◆ Problem description ◆
The reply should hold every record, copied exactly.

◆ Extracted material ◆
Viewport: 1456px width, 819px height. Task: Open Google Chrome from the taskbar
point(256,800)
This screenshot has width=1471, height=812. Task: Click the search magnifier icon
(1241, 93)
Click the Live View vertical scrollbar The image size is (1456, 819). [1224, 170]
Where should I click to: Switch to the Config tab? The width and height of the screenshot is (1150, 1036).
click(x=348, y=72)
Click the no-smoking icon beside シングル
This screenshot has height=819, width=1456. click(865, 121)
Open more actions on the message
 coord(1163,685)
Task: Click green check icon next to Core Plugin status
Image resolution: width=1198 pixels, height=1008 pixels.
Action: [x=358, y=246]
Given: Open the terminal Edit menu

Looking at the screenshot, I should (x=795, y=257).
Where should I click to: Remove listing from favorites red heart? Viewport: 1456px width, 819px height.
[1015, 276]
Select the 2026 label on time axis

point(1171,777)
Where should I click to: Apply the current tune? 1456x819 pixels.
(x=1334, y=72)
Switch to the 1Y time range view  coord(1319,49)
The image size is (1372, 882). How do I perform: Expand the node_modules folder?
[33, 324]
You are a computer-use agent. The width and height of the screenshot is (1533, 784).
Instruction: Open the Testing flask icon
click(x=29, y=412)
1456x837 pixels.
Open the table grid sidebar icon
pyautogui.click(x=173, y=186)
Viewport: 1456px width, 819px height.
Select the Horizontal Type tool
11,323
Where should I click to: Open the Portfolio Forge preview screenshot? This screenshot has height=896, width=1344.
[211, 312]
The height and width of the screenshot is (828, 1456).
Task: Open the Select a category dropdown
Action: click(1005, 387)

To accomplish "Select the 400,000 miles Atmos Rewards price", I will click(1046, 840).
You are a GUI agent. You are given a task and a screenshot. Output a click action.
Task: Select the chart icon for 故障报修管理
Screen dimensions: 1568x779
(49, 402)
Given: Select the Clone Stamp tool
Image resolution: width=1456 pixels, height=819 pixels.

◆ Task solution ◆
Viewport: 1456px width, 819px height. Task: Open Google Chrome from the taskbar
point(256,800)
This screenshot has width=1471, height=812. Task: Click the search magnifier icon
(1241, 93)
Click the Live View vertical scrollbar The image size is (1456, 819). [1224, 170]
Where should I click to: Switch to the Config tab? The width and height of the screenshot is (1150, 1036).
click(x=348, y=72)
Click the no-smoking icon beside シングル
This screenshot has height=819, width=1456. click(865, 121)
Open more actions on the message
 coord(1163,685)
Task: Click green check icon next to Core Plugin status
Image resolution: width=1198 pixels, height=1008 pixels.
Action: [x=358, y=246]
Given: Open the terminal Edit menu

Looking at the screenshot, I should (x=795, y=257).
Where should I click to: Remove listing from favorites red heart? Viewport: 1456px width, 819px height.
[1015, 276]
Select the 2026 label on time axis

point(1171,777)
Where should I click to: Apply the current tune? 1456x819 pixels.
(x=1334, y=72)
Switch to the 1Y time range view  coord(1319,49)
The image size is (1372, 882). How do I perform: Expand the node_modules folder?
[33, 324]
You are a computer-use agent. The width and height of the screenshot is (1533, 784).
Instruction: Open the Testing flask icon
click(x=29, y=412)
1456x837 pixels.
Open the table grid sidebar icon
pyautogui.click(x=173, y=186)
Viewport: 1456px width, 819px height.
Select the Horizontal Type tool
11,323
Where should I click to: Open the Portfolio Forge preview screenshot? This screenshot has height=896, width=1344.
[211, 312]
The height and width of the screenshot is (828, 1456).
Task: Open the Select a category dropdown
Action: click(1005, 387)

To accomplish "Select the 400,000 miles Atmos Rewards price", I will click(1046, 840).
You are a GUI agent. You are given a task and a screenshot. Output a click action.
Task: Select the chart icon for 故障报修管理
Screen dimensions: 1568x779
(49, 402)
Given: Select the Clone Stamp tool
Image resolution: width=1456 pixels, height=819 pixels.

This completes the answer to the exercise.